▸ Extrait du document:

*-*-*

CA Aix-en-Provence, 2e ch., 2 mars 2011, n° 09-23234

AIX-EN-PROVENCE

Arrêt

Confirmation

PARTIES

Demandeur :

Cabinet Espargillière (SAS)

Défendeur :

Foncia CGI (SAS)

COMPOSITION DE LA JURIDICTION

Président :

M. Simon

Conseillers :

MM. Fohlen, Jacquot

Avoués :

SCP Sider, SCP Ermeneux-Champly-Levaique

Avocats :

Mes Masquelier, Corne

T. com. Antibes, du 4 déc. 2009

4 décembre 2009

Monsieur Eric Barrière est entré au service de la société Cabinet Labau, exerçant une activité de gestion immobilière principalement de syndic de copropriétés, le 1er janvier 1988 en qualité de cadre. La SAS Foncia CGI a acquis le fonds de commerce du Cabinet Labau, et a " succédé " à son vendeur, le 1er décembre 2008. Monsieur Eric Barrière qui exerçait en dernier lieu une fonction d'adjoint de direction et n'était pas lié par une clause de non-concurrence, a donné sa démission, le 29 novembre 2008, son préavis de démission expirant le 1er mars 2008, et a quitté la SAS Foncia CGI, le 13 février 2009, pour entrer, le 3 mars 2009, au service de la SAS Cabinet Espargillière, exerçant la même activité que la SAS Foncia CGI, en qualité " d'adjoint au chef de service ".

Par jugement contradictoire en date du 4 décembre 2009, le Tribunal de commerce d'Antibes a condamné la SAS Cabinet Espargillière à payer à la SAS Foncia CGI la somme de 90 270 euro à titre de dommages et intérêts pour concurrence déloyale, outre la somme de 5 000 euro au titre de l'article 700 du Code de procédure civile, a interdit à la SAS Cabinet Espargillière de poursuivre tout agissement anticoncurrentiel à l'égard de la SAS Foncia CGI et " à démarcher et à proposer son mandat " dans les cinq années à venir à compter du jugement et a ordonné la publication du jugement par voie de presse, le jugement étant assorti de l'exécution provisoire pour l'ensemble de ses dispositions. Un arrêt rectificatif a ajouté la mention d'une condamnation omise : celle de l'affichage du jugement " dans les copropriétés détournées ".

*-*-*

▸ Extrait de données:
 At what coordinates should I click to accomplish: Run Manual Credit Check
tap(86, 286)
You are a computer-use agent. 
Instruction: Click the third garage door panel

*-*-*

▸ Vos consignes: Recopiez intégralement et à l'identique l'extrait de l'arrêt rendu le 2 mars 2011 par la cour d'appel d'Aix-en-Provence, figurant plus haut.

▸ La solution:
CA Aix-en-Provence, 2e ch., 2 mars 2011, n° 09-23234

AIX-EN-PROVENCE

Arrêt

Confirmation

PARTIES

Demandeur :

Cabinet Espargillière (SAS)

Défendeur :

Foncia CGI (SAS)

COMPOSITION DE LA JURIDICTION

Président :

M. Simon

Conseillers :

MM. Fohlen, Jacquot

Avoués :

SCP Sider, SCP Ermeneux-Champly-Levaique

Avocats :

Mes Masquelier, Corne

T. com. Antibes, du 4 déc. 2009

4 décembre 2009

Monsieur Eric Barrière est entré au service de la société Cabinet Labau, exerçant une activité de gestion immobilière principalement de syndic de copropriétés, le 1er janvier 1988 en qualité de cadre. La SAS Foncia CGI a acquis le fonds de commerce du Cabinet Labau, et a " succédé " à son vendeur, le 1er décembre 2008. Monsieur Eric Barrière qui exerçait en dernier lieu une fonction d'adjoint de direction et n'était pas lié par une clause de non-concurrence, a donné sa démission, le 29 novembre 2008, son préavis de démission expirant le 1er mars 2008, et a quitté la SAS Foncia CGI, le 13 février 2009, pour entrer, le 3 mars 2009, au service de la SAS Cabinet Espargillière, exerçant la même activité que la SAS Foncia CGI, en qualité " d'adjoint au chef de service ".

Par jugement contradictoire en date du 4 décembre 2009, le Tribunal de commerce d'Antibes a condamné la SAS Cabinet Espargillière à payer à la SAS Foncia CGI la somme de 90 270 euro à titre de dommages et intérêts pour concurrence déloyale, outre la somme de 5 000 euro au titre de l'article 700 du Code de procédure civile, a interdit à la SAS Cabinet Espargillière de poursuivre tout agissement anticoncurrentiel à l'égard de la SAS Foncia CGI et " à démarcher et à proposer son mandat " dans les cinq années à venir à compter du jugement et a ordonné la publication du jugement par voie de presse, le jugement étant assorti de l'exécution provisoire pour l'ensemble de ses dispositions. Un arrêt rectificatif a ajouté la mention d'une condamnation omise : celle de l'affichage du jugement " dans les copropriétés détournées ".